PII - Personally Identifiable Information
About 2 min read
Personally Identifiable Information (PII) is a general term for information that can identify a specific individual, either on its own or in combination with other information. Its scope varies greatly depending on the jurisdiction and context, ranging from items that directly identify a person, such as a name or address, to items that can identify a person only when combined with other data, such as an IP address or a Cookie ID. It is the most fundamental category of data classification and a concept that serves as the starting point for every security measure.

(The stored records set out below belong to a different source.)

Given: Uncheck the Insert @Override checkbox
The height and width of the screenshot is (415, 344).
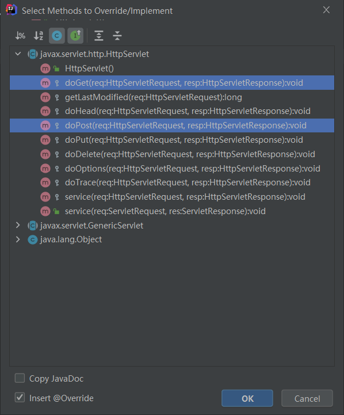Looking at the screenshot, I should click(20, 398).
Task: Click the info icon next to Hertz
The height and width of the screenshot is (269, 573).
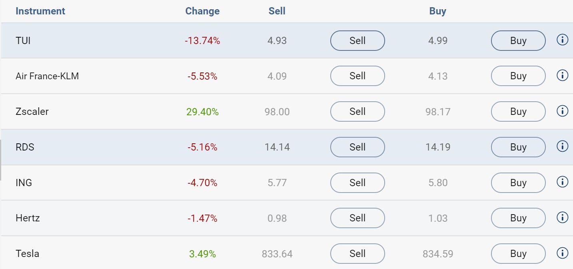Action: 562,217
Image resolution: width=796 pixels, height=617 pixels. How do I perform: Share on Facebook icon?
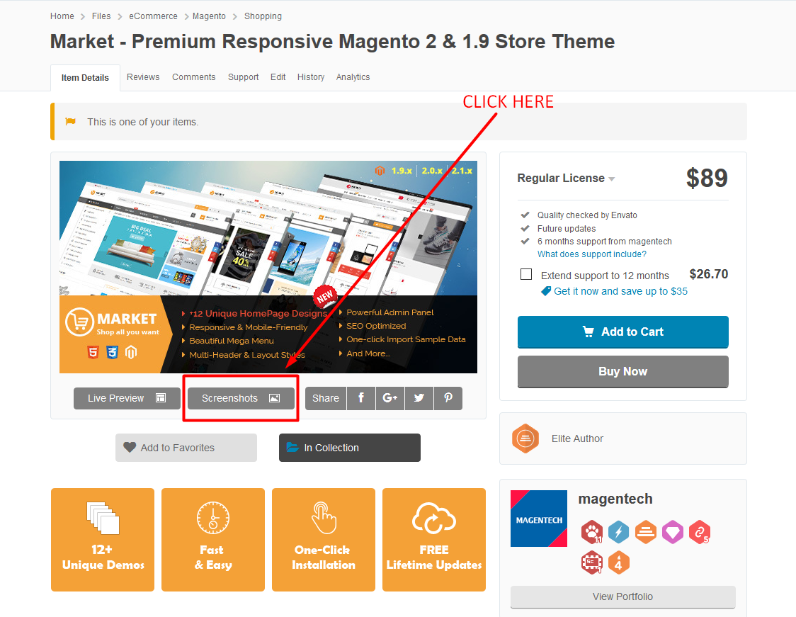tap(361, 398)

Direct Identifiers and Quasi-Identifiers
Can identify a person on their own
- Full name
- My Number / SSN
- Passport number
- Email address
- Facial photo
Can identify a person in combination
- Date of birth
- Postal code
- Gender
- Occupation
- IP address
A study by Professor Latanya Sweeney of Carnegie Mellon University (2000) showed that, using U.S. census data, just three items (postal code, date of birth, and gender) could uniquely identify about 87% of the population. This study demonstrated how vulnerable "supposedly anonymized data" can be, and was a groundbreaking achievement that alerted the world to the dangers of quasi-identifiers.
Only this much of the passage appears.